_AUFGABE 1_: Nenne alle Personen, die im Interview mit Dieter Baumann mit Vor- und Nachnamen genannt werden.
_AUFGABE 2_: Schreibe bitte aus dem Interview mit Dieter Baumann den Abschnitt von „Dieter Baumann ist“ bis „Reinen mit sich?“ wortgetreu ab.
_AUFGABE 3_: Setze das Interview mit Dieter Baumann nach seinem letzten Satz fort.

**** VORGEGEBENER TEXT ****

In der Rubrik „Treffs mit Leichtathleten“ sollen nicht nur eigene Interviews veröffentlicht werden. Die Vielfalt wird dadurch erhöht, daß auch andere Autoren zu Wort kommen. Und so ist es mir eine Freude, meinem Journalistenkollegen Berthold Mertes auf meiner Website eine Bühne zu bieten. Im Februar 2015 hat er als Chefreporter des „Bonner Generalanzeigers“ mit Dieter Baumann ein Interview geführt, das auch heute noch lesenswert ist.
Dieter Baumann im Gespräch. Foto: Holger Teusch
TÜBINGEN/BONN. Dieter Baumann war ein begnadeter Läufer. Heutzutage tritt er 50 bis 60 Mal pro Jahr als Kabarettist auf.
Dieter Baumann ist auch ein begnadeter Geschichtenerzähler. Wenige Tage, bevor er am 9. Februar 50 Jahre alt wird, laufen wir in Tübingen am Neckar entlang. Vorbei am Hölderlinturm, wo der berühmteste Dichter der Stadt 36 Jahre lebte. In dieser Umgebung fühlt sich der Olympiasieger von 1992 wohl.
Auch im 23. Jahr nach seinem Triumph von Barcelona ist Baumann in Deutschland als Läufer unerreicht. Aufgrund seiner positiven Dopingtests und der folgenden Manipulationsthese ist der Schwabe als Zahnpasta-Mann in die Sportgeschichte eingegangen. Als Kabarettist verarbeitet er seit 2009 auch seine eigene Vergangenheit. Mit dem „Kleinstkünstler“, wie er sich selbst bezeichnet, lief und sprach Berthold Mertes.
Herr Baumann, Sie wirken sehr fröhlich. Sind Sie im Reinen mit sich?
Dieter Baumann: Ich schäme mich nicht dafür: Ja, ich fühle mich sehr wohl.

**** GESPEICHERTE DATEN ****

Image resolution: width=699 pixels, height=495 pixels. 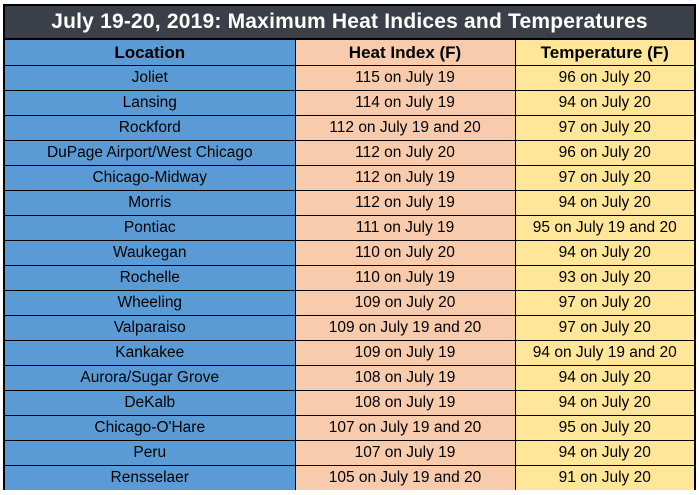 I want to click on location-cell: DeKalb, so click(x=150, y=403).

****

_ANTWORT 1_: Berthold Mertes, Dieter Baumann, Holger Teusch

_ANTWORT 2_:
Dieter Baumann ist auch ein begnadeter Geschichtenerzähler. Wenige Tage, bevor er am 9. Februar 50 Jahre alt wird, laufen wir in Tübingen am Neckar entlang. Vorbei am Hölderlinturm, wo der berühmteste Dichter der Stadt 36 Jahre lebte. In dieser Umgebung fühlt sich der Olympiasieger von 1992 wohl.
Auch im 23. Jahr nach seinem Triumph von Barcelona ist Baumann in Deutschland als Läufer unerreicht. Aufgrund seiner positiven Dopingtests und der folgenden Manipulationsthese ist der Schwabe als Zahnpasta-Mann in die Sportgeschichte eingegangen. Als Kabarettist verarbeitet er seit 2009 auch seine eigene Vergangenheit. Mit dem „Kleinstkünstler“, wie er sich selbst bezeichnet, lief und sprach Berthold Mertes.
Herr Baumann, Sie wirken sehr fröhlich. Sind Sie im Reinen mit sich?

_ANTWORT 3_:
Sie sind 1992 in Barcelona Olympiasieger über 5000 m geworden und halten immer noch die deutschen Rekorde von 3000 bis 10000 Meter. Welche Bedeutung hat das Laufen heutzutage für Sie?
Baumann: Mich treiben ganz unterschiedliche Dinge an. Aber alle haben mit Laufen zu tun.
Wie wichtig ist Ihnen die eigene Bewegung?
Baumann: Das habe ich letztes Jahr erkannt. Ich war zum ersten Mal in der Zeitrechnung als Freizeitläufer ernsthaft verletzt – nach 15 Jahren. Die Achillessehne war es, die auch in meiner Karriere immer wieder beleidigt war. Ich war also gehandicapt, und dabei habe ich festgestellt, wie wichtig das Laufen ist. Man stellt es ja erst fest, wenn es nicht mehr da ist.
Wie oft laufen Sie, und wie weit?
Baumann: Ich laufe täglich, jeweils zwischen 30 Minuten und einer Stunde. Ich mache keine langen Läufe, also kein spezifisches Marathon-Training. Wenn ich gelegentlich an einem Marathon teilnehme, dann mache ich das aus diesem Training heraus. Das muss reichen – ich laufe dann halt langsamer.
Aber beim Walking sind Sie mit Ihren 50 Jahren noch nicht, oder?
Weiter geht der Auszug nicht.